- [Teks Bacaan]
===============

Friday, March 29, 2013



CONTENG, CONTRENG, DAN CENTANG

Febria Ratnasari, S.S


ABSTRAK
                        Pada saat kita menghadapi Pemilu dalam pemilihan Presiden-Wapres kerapkali kita mendengar istilah contreng, conteng, centang, dan cawang. Keempat istilah itu digunakan secara bersama-sama sehingga menimbulkan pertanyaan bagi masyarakat.  Kesalah tafsiran yang menganggap bahwa keempat istilah itu adalah hal yang sama dapat menimbulkan kesesatan berpikir. Untuk menghindari itu perlu adanya kejelasan mengenai keempat konsep istilah itu. Permasalahan mengenai bahasa Indonesia dapat diselesaikan dengan menggunakan Kamus Besar Bahasa Indonesia (KBBI) yang telah sesuai dengan Ejaan Bahasa Indonesia yang baik dan benar (EYD).
                        Di dalam Kamus Besar Bahasa Indonesia (KBBI) tidak ditemukan  kata contreng. Kata ini populer ketika suatu lembaga (KPU)  dan Parpol mensosialisasikan cara pemilihan dengan contreng. Agar tidak terjadi kesalahtafsiran, istilah contreng tergolong kata yang tidak baku. Bagi kalangan tertentu (partai politik) kata contreng mungkin tidak banyak dipersoalkan, tetapi bagi kalangan pengguna Bahasa Indonesia yang baik dan benar kata contreng belum dibenarkan. “Ada yang berpendapat bahwa yang penting rakyat mengerti. Jadi, penggunaan kata atau istilah apa pun boleh-boleh saja.”  Menurut hemat penulis penggunaan contreng termasuk arbiter (semena-mena atau sesukanya) dan hanya berlaku untuk kalangan terbatas (meskipun kata itu belum dibakukan dalam Bahasa Indonesia).

Kata Kunci: Problematika Bahasa Indonesia, conteng, contreng, dan centang


PENDAHULUAN
            Masih ingatkah kita pada peristiwa pemilu tahun 2009? Kita disuguhkan dengan istilah contreng. Disetiap media massa dan cetak selalu menggunakan istilah ini sebagai salah satu cara untuk melakukan pemilihan terhadap kandidat Capres dan Cawapres. Selain kata contreng, terdapat pula kata conteng, centang, dan cawang. Penggunaan istilah ini berbeda pada setiap sosiokultural.

===============

- [Arahan Singkat] Menurut teks tentang istilah contreng, kata apa yang tidak ditemukan di dalam Kamus Besar Bahasa Indonesia (KBBI)?

===============

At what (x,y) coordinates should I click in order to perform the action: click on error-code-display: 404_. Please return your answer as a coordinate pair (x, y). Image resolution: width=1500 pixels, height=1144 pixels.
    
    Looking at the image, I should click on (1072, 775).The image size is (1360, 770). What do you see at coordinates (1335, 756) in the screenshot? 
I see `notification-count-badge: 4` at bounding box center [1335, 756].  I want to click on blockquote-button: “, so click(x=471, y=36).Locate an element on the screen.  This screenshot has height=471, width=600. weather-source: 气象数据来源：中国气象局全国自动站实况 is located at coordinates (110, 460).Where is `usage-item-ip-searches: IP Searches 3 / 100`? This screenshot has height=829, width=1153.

===============

- [Jawaban Latihan] Kata contreng.